Re: [PATCH v5 01/23] iommu: introduce bind_pasid_table API function

From: Jacob Pan
Date: Tue Aug 28 2018 - 13:02:12 EST


On Fri, 24 Aug 2018 15:20:08 +0200
Auger Eric <eric.auger@xxxxxxxxxx> wrote:

> Hi Yi Liu,
>
> On 08/24/2018 02:47 PM, Liu, Yi L wrote:
> > Hi Eric,
> >
> >> From: iommu-bounces@xxxxxxxxxxxxxxxxxxxxxxxxxx [mailto:iommu-
> >> bounces@xxxxxxxxxxxxxxxxxxxxxxxxxx] On Behalf Of Auger Eric
> >> Sent: Friday, August 24, 2018 12:35 AM
> >>
> >> Hi Jacob,
> >>
> >> On 05/11/2018 10:53 PM, Jacob Pan wrote:
> >>> Virtual IOMMU was proposed to support Shared Virtual Memory (SVM)

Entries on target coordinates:
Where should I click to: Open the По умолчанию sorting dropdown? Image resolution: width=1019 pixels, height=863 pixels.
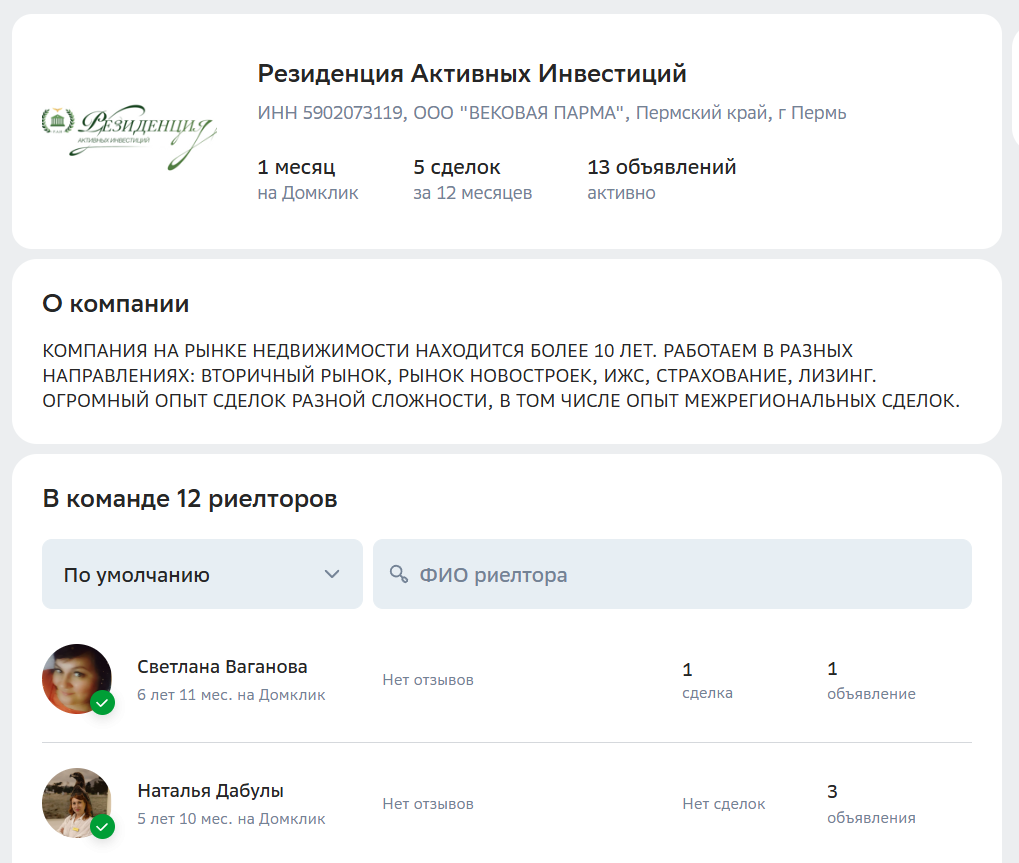[190, 574]
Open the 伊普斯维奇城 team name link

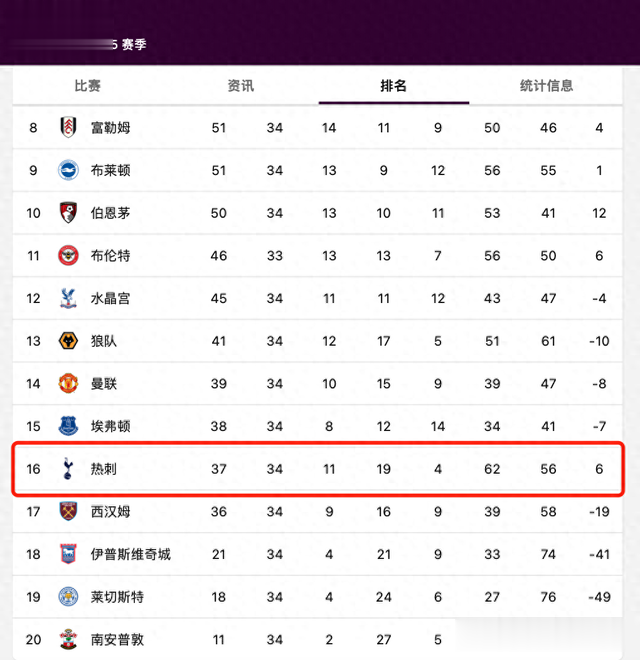(x=130, y=554)
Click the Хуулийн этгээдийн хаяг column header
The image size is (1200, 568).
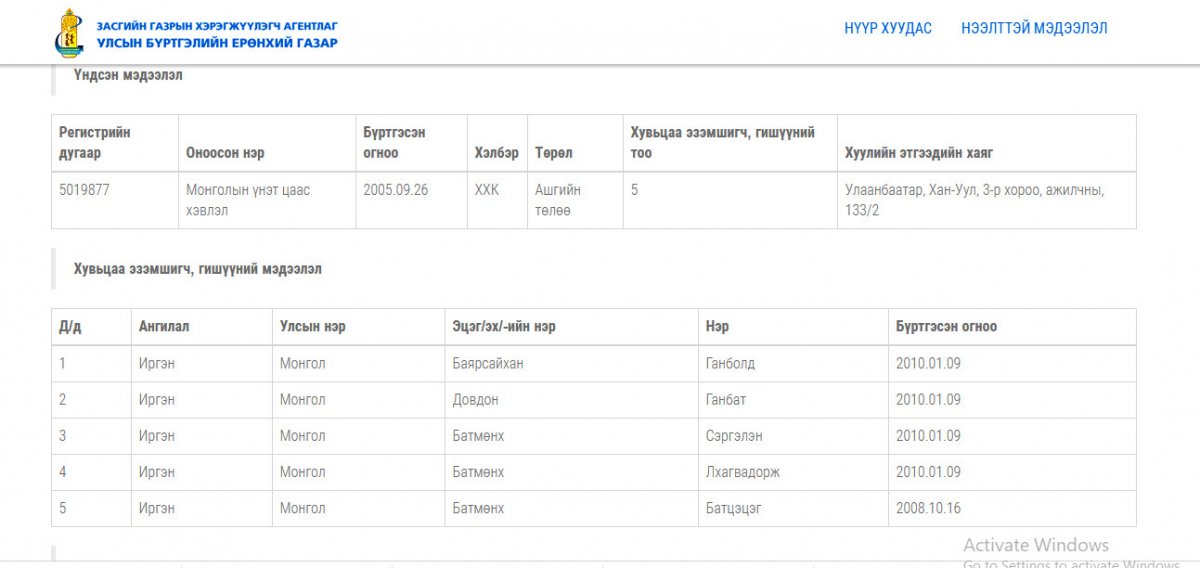point(918,153)
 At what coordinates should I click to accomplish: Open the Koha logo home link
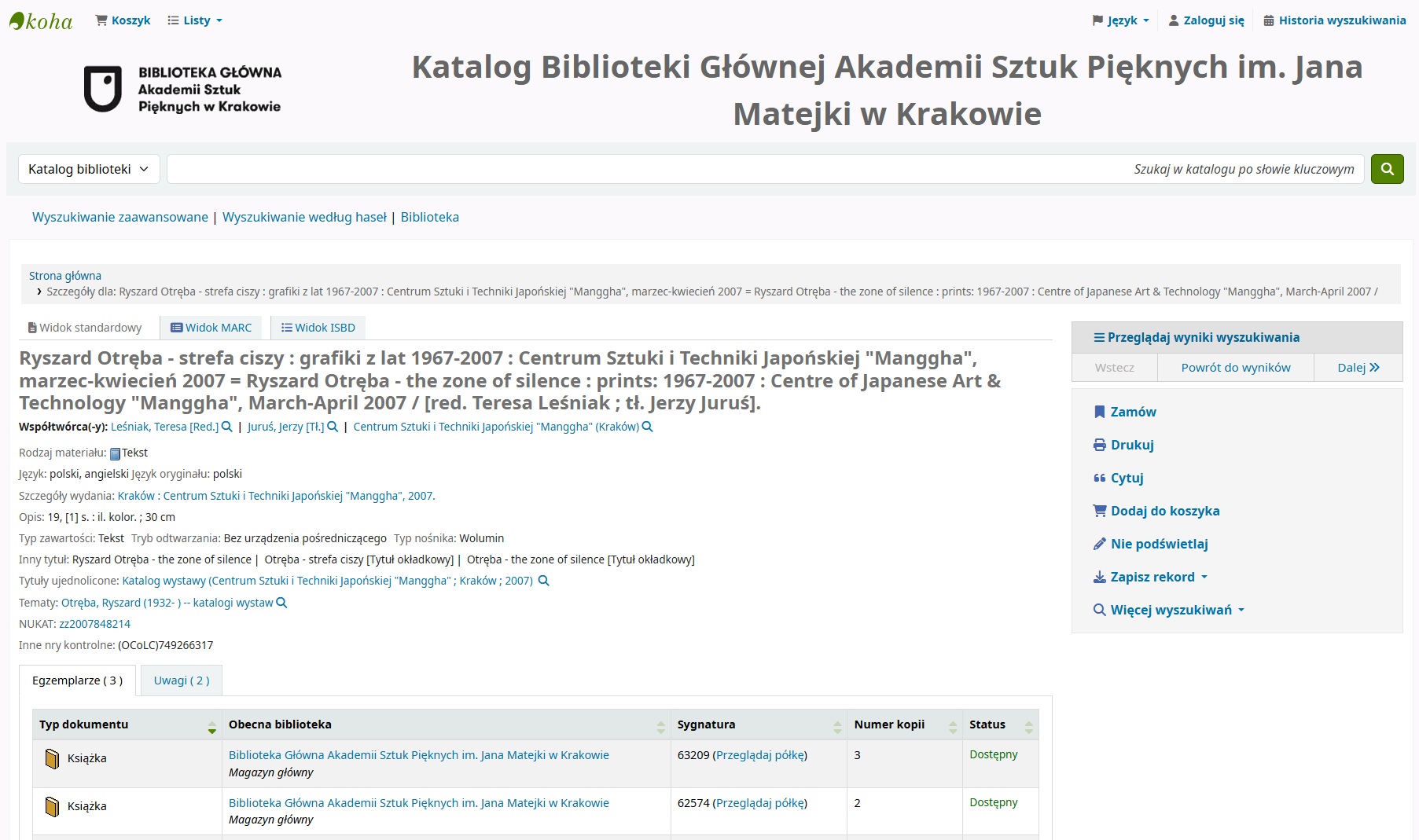tap(41, 21)
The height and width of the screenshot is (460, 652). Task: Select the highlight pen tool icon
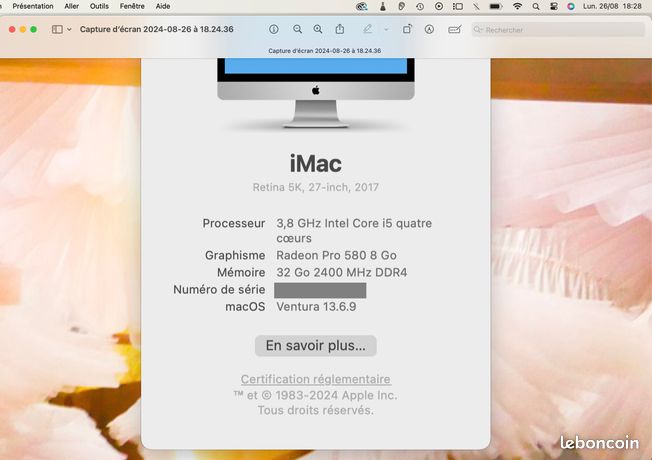(367, 29)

**EXERCISE SET:**
1. Answer these questions about the mailing-list thread, one line each:
(a) Who sent the message, and on what date?
(b) At what time did Auger Eric write the message that this reply answers?
(c) What API function does the patch introduce?
2. Sum up the mailing-list thread in two sentences.
These lines were taken from a different source than the mailing-list thread.

**FULL SOLUTIONS:**
1.
(a) Jacob Pan, on Tuesday, August 28, 2018.
(b) 15:20:08 +0200, on Friday, August 24, 2018.
(c) bind_pasid_table.

2. Jacob Pan replied on August 28, 2018, to patch 01 of a 23-part v5 series that introduces the iommu bind_pasid_table API function. His reply quotes Auger Eric's August 24 message to Yi Liu, which in turn quotes earlier messages going back to Jacob Pan's post of May 11, 2018.